Comparison to Predicate Device:

The subject Vivorté Trabexus™ EB™is essentially the same as the predicate device. The only difference between the predicate and the subject device is that the subject device includes an additional accessory. a delivery cannula to deliver the calcium phosphate bone filler to the bone defect site as specified in the indications for use cleared in K130703. The primary packaging was modified to accommodate the additional accessory and the Instructions for Use were modified to instruct the physician how to use the additional delivery cannula accessory. The changes made to the Instructions for Use do not affect the intended use.

Non-Clinical Testing:

Performance testing according to the design verification test methods indicated by the risk analysis was conducted.
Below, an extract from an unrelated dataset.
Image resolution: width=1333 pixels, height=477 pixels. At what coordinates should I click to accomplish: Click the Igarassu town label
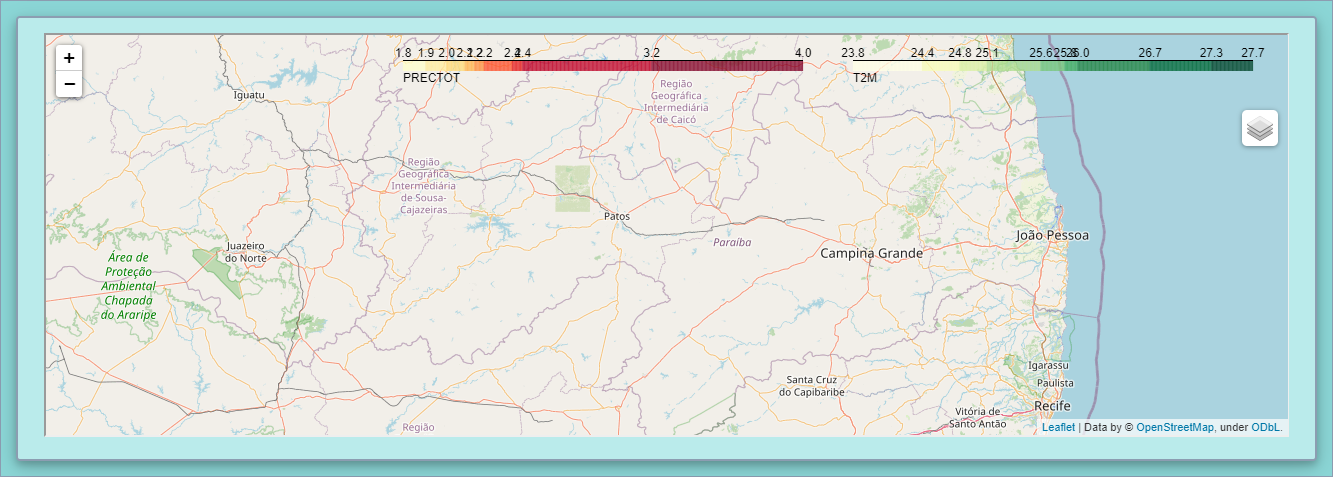[1048, 365]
A summary of the test results is included below.

Test Method	Subject Device Test
	Results
Extrudability	Not applicable
Biocompatibility	Pass
Bubble leak test	Pass
Heat seal strength of	Pass
primary packaging

Comparative Testing

Substantial Equivalence:

In establishing substantial equivalence to the predicate device. Vivorté evaluated the intended use and indications for use, materials, basic design, fundamental scientific technology, labeling, packaging materials and configuration, shelf life, and sterilization processes. The performance testing demonstrates that the subject device meets the acceptance criteria per the design verification test methods identified by the risk analysis. Based on the information presented, the proposed delivery cannula accessory does not impact the device safety and effectiveness and Vivorté Trabexus" EB" is substantially equivalent to the predicate Vivorté BVF™ cleared via K130703 on September 12, 2013.
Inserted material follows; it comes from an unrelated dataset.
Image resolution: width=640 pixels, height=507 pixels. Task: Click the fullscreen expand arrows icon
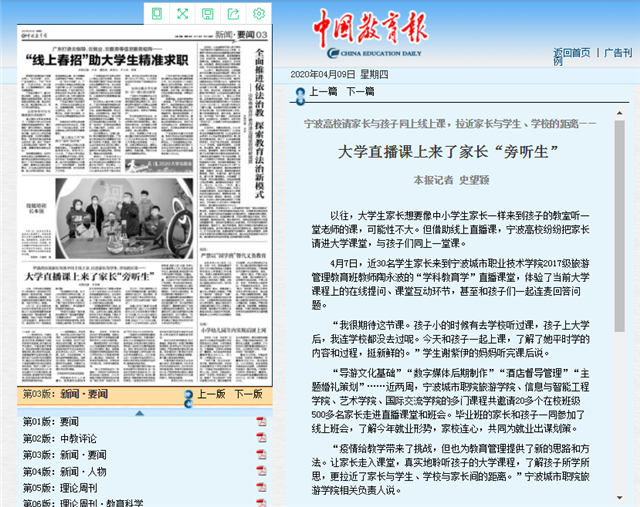(182, 13)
Regulation Number and Section

§ 888.3045 Resorbable calcium salt bone void filler device.

(a)
Identification. A resorbable calcium salt bone void filler device is a resorbable implant intended to fill bony voids or gaps of the extremities, spine, and pelvis that are caused by trauma or surgery and are not intrinsic to the stability of the bony structure.(b)
Classification. Class II (special controls). The special control for this device is the FDA guidance document entitled “Class II Special Controls Guidance: Resorbable Calcium Salt Bone Void Filler Device; Guidance for Industry and FDA.” See § 888.1(e) of this chapter for the availability of this guidance.